### DIRECTIONS
Copy out the data from the line containing "Toggle bell marker beside General Discussion" through the line containing "point(154,350)", both lines included, without changing anything and with the pictures left out.

### DATA LISTING
----------------

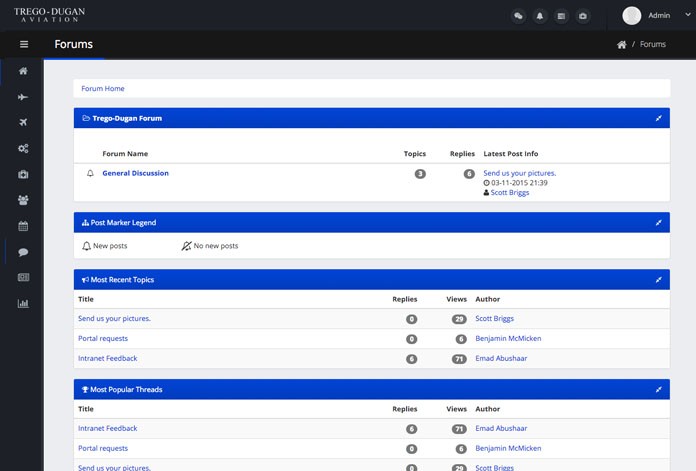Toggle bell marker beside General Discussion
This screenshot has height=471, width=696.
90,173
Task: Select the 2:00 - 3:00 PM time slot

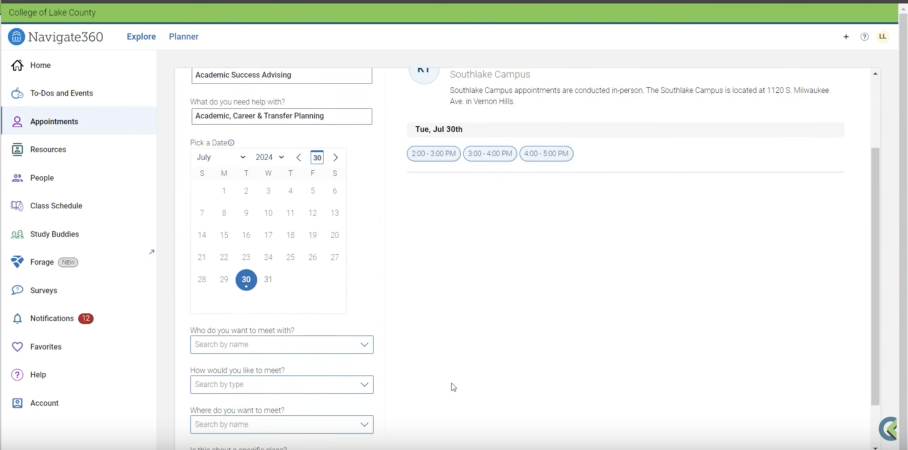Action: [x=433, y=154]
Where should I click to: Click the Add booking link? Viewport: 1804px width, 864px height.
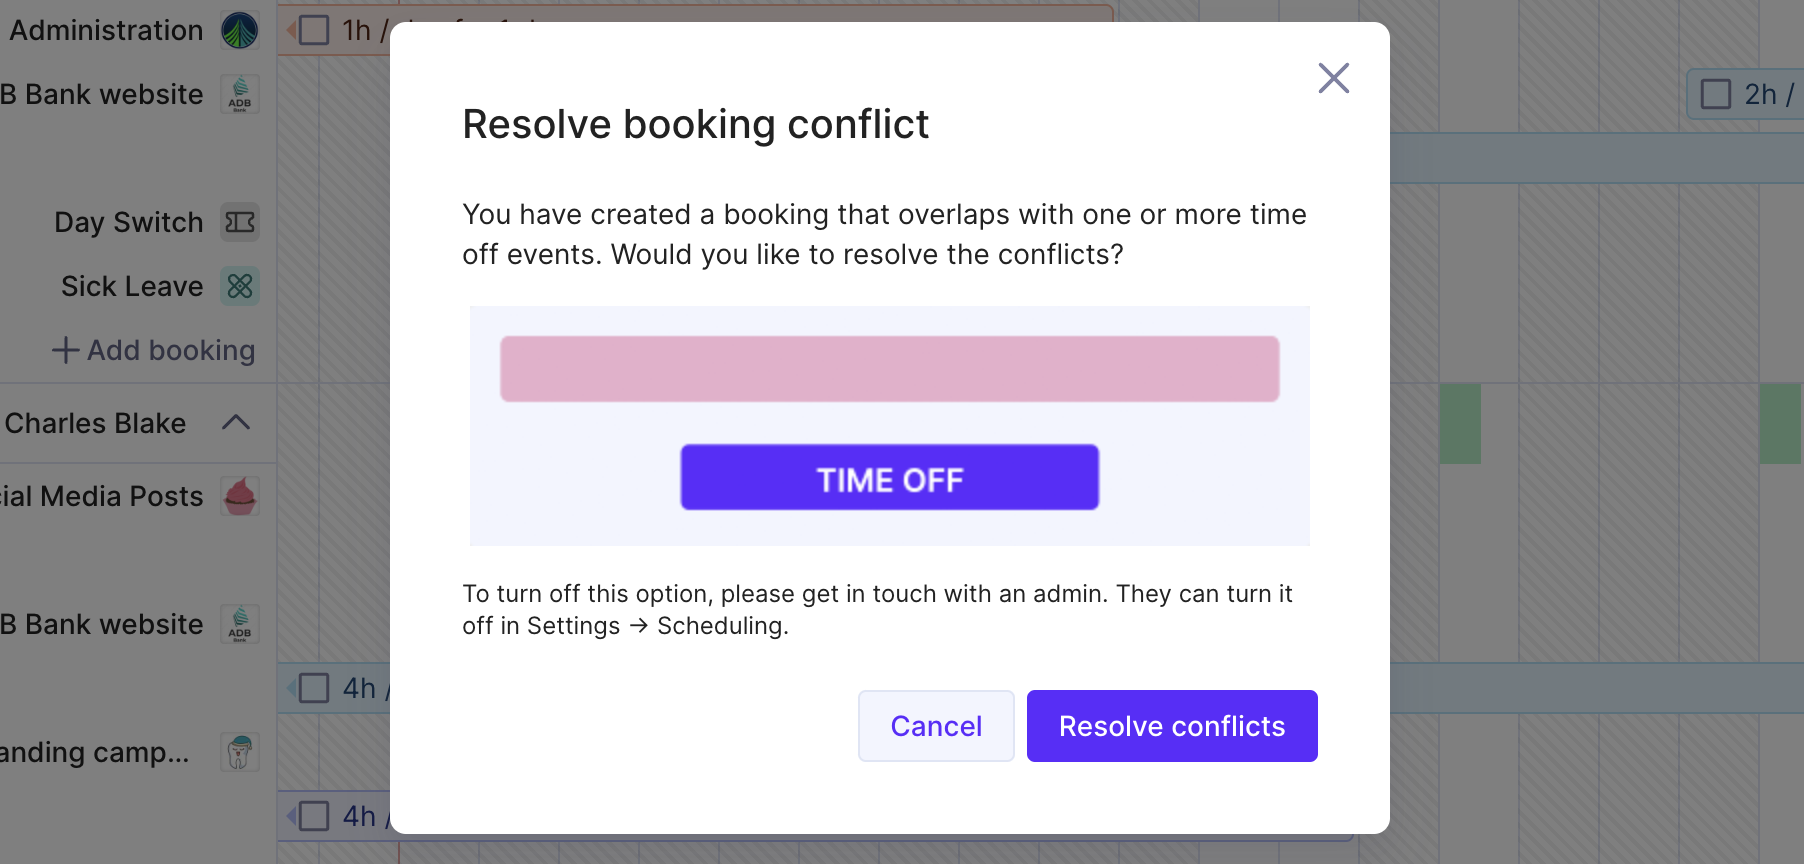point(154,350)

----------------

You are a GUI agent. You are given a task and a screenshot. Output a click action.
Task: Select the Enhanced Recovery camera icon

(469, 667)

----------------

### SOLUTION FOR THIS PROBLEM
Toggle bell marker beside General Discussion
This screenshot has height=471, width=696.
90,173
Task: Select the 2:00 - 3:00 PM time slot

Action: [x=433, y=154]
Where should I click to: Click the Add booking link? Viewport: 1804px width, 864px height.
point(154,350)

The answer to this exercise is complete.